Problem requirements: The lines to copy run from the one containing "You are a GUI" to the last line of the entries; output those lines exactly and only them, without pictures.

Provided data:
• • •

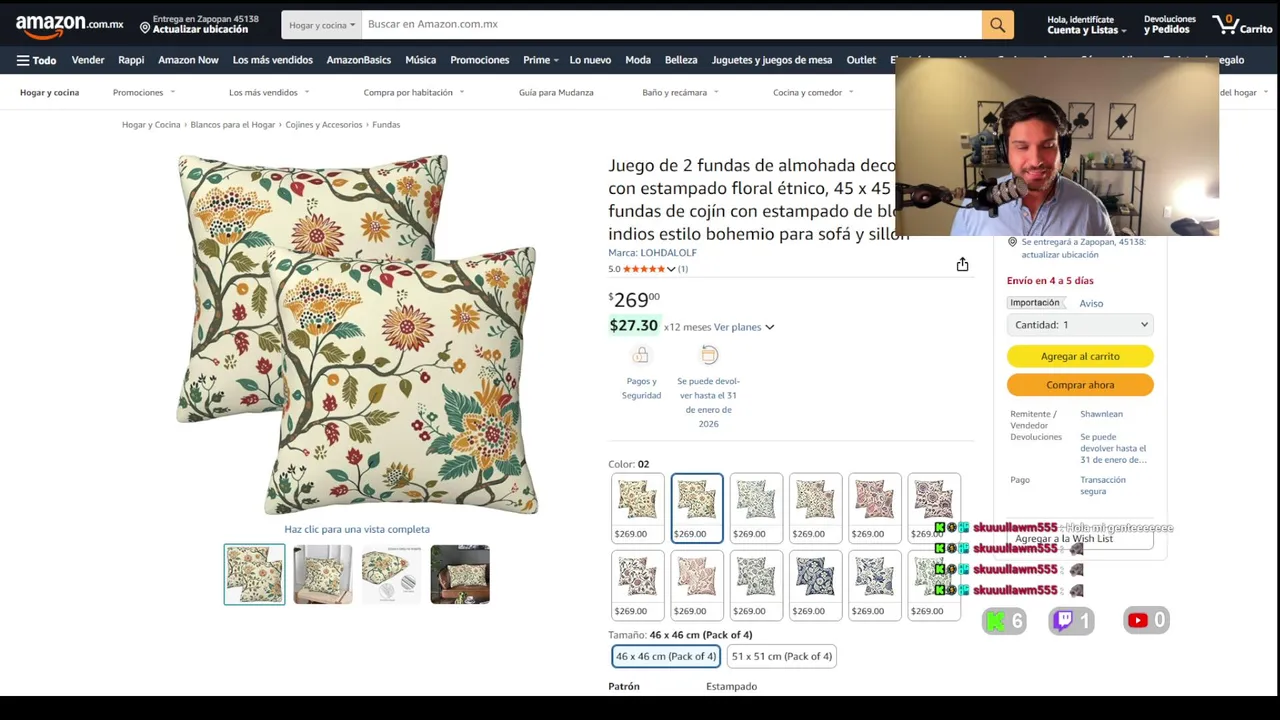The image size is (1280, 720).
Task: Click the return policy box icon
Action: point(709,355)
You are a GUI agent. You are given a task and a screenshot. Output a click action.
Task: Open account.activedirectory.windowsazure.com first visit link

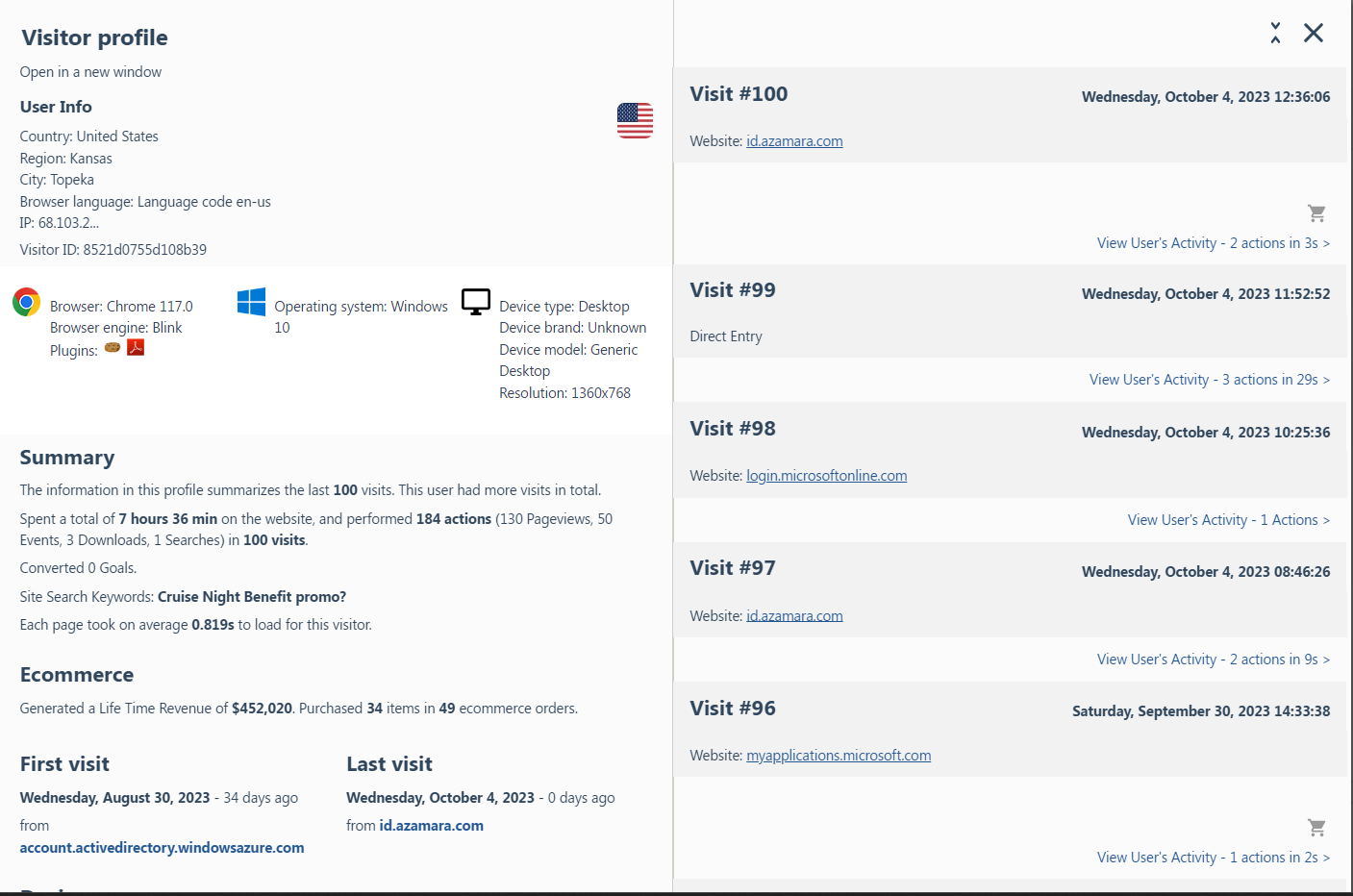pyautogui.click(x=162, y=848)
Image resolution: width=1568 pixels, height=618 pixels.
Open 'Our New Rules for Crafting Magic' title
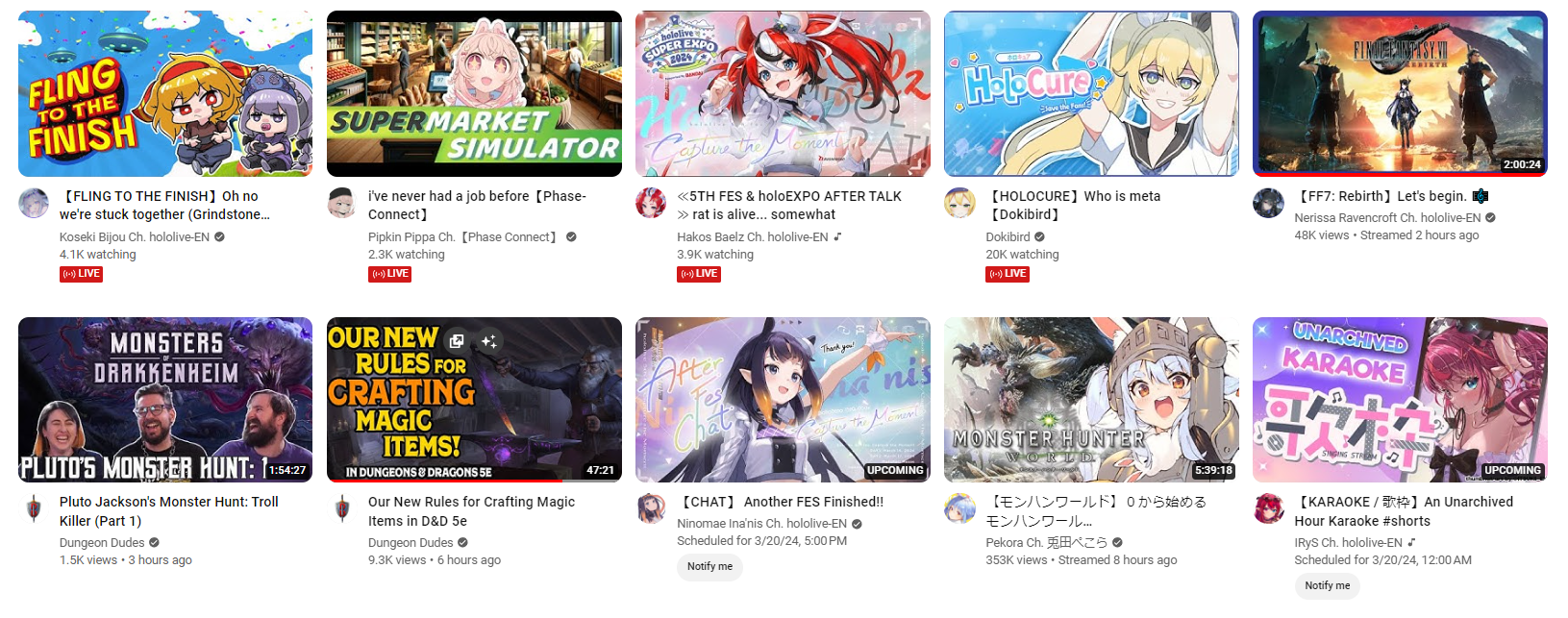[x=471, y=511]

• • •

Written solution:
You are a GUI agent. You are given a task and a screenshot. Output a click action.
Task: Open account.activedirectory.windowsazure.com first visit link

pyautogui.click(x=162, y=848)
Image resolution: width=1568 pixels, height=618 pixels.
Open 'Our New Rules for Crafting Magic' title
[x=471, y=511]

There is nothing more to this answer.